PROMPT -> In the records below, find each line that holds "computer" and return it.

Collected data
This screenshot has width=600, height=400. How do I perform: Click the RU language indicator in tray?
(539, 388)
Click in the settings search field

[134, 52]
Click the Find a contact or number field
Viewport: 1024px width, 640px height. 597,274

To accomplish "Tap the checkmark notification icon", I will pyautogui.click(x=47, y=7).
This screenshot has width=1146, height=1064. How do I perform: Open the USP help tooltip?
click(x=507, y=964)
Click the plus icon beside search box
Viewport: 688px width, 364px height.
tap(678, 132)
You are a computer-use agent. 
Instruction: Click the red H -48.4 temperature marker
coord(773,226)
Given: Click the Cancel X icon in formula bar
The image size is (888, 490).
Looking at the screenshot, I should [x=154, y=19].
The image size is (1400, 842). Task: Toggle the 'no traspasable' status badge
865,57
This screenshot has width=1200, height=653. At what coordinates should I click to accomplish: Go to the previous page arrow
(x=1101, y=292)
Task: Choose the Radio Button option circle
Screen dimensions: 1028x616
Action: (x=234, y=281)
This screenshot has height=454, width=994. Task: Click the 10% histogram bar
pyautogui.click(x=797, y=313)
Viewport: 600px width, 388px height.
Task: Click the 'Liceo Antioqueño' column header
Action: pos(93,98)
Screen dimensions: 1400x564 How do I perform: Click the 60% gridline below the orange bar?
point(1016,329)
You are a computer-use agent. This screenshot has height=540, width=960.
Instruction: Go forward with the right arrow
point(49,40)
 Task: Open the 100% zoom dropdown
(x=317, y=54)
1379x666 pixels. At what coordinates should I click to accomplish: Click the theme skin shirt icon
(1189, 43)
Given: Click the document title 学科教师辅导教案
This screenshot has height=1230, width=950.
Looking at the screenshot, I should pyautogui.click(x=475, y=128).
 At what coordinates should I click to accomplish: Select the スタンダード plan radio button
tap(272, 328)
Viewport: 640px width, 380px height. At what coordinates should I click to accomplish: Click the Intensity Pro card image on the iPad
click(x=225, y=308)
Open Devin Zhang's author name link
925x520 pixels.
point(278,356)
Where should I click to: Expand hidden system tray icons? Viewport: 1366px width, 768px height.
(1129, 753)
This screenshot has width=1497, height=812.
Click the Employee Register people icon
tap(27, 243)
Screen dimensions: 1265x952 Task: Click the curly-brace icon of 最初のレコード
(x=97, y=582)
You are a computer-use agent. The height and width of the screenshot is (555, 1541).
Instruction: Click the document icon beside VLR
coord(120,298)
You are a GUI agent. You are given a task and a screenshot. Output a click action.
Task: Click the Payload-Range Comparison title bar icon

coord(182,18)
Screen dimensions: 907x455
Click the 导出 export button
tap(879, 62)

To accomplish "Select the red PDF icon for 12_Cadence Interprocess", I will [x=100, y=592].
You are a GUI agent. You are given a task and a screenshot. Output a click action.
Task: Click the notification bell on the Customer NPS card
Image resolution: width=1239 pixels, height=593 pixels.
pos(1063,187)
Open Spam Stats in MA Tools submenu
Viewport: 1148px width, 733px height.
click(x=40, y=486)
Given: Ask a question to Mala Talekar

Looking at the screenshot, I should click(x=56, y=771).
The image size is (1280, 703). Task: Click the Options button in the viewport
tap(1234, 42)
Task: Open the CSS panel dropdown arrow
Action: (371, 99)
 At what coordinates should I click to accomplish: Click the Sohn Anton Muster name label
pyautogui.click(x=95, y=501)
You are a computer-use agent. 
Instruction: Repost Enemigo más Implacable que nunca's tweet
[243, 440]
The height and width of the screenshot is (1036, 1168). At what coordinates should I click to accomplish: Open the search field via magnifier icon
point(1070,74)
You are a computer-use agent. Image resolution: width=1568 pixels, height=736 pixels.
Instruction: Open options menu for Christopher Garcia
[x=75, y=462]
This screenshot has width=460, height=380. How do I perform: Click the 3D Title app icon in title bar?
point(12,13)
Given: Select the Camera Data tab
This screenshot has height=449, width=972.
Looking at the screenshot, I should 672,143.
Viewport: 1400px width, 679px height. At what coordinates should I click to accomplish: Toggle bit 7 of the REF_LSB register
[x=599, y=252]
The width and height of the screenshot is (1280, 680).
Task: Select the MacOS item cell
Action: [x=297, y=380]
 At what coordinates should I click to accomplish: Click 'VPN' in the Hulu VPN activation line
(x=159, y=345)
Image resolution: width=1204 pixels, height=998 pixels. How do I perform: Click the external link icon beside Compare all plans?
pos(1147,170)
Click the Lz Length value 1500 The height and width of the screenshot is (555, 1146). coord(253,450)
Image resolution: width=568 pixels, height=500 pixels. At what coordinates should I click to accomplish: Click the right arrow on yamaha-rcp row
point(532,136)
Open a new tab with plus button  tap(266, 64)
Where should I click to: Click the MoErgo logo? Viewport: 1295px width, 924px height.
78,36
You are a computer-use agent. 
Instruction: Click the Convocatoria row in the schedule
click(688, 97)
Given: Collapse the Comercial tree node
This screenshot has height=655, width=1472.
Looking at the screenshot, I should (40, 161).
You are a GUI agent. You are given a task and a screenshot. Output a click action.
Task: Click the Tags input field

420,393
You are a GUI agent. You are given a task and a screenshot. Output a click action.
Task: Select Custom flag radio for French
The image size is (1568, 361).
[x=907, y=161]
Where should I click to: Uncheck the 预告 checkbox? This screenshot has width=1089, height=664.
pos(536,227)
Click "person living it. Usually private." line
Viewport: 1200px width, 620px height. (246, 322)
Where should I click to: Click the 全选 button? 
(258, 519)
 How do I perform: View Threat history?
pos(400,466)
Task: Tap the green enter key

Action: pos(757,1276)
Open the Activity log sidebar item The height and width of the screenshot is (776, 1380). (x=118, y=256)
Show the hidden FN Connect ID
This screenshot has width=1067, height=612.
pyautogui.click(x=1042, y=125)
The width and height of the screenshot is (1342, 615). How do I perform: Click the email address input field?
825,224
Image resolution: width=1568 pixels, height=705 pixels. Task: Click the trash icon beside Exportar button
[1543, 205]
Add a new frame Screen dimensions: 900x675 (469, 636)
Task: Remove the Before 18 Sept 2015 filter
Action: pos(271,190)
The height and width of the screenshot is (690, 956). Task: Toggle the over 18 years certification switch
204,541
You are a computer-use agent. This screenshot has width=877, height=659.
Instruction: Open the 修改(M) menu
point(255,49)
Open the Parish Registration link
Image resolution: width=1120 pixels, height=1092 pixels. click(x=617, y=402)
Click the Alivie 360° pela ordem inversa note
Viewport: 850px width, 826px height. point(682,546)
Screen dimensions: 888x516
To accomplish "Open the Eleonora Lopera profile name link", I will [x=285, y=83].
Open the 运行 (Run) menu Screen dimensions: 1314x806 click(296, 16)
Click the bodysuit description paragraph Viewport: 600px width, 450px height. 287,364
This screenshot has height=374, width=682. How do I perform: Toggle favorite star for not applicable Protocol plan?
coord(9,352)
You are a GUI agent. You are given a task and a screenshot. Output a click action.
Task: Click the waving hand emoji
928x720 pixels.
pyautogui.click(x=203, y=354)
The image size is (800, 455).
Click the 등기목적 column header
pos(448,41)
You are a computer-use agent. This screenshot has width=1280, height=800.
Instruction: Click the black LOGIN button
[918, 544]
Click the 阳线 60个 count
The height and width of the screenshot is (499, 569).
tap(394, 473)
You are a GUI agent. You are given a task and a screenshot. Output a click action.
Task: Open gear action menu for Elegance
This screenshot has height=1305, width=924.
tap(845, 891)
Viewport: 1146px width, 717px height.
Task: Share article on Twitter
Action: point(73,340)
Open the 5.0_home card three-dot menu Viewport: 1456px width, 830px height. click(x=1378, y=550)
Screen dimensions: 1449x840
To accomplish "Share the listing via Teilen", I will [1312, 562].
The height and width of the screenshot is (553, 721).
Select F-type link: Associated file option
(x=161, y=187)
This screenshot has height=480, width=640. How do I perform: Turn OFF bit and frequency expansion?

ANSWER SECTION ->
You are a computer-use agent. 
You are a computer-use agent. This screenshot has height=540, width=960.
You are a computer-use agent. The height and width of the screenshot is (555, 1541).
You are a computer-use agent. 
You are a computer-use agent. Image resolution: width=1568 pixels, height=736 pixels.
You are a computer-use agent. 
You are a computer-use agent. This screenshot has width=877, height=659.
You are a computer-use agent. This screenshot has width=1280, height=800.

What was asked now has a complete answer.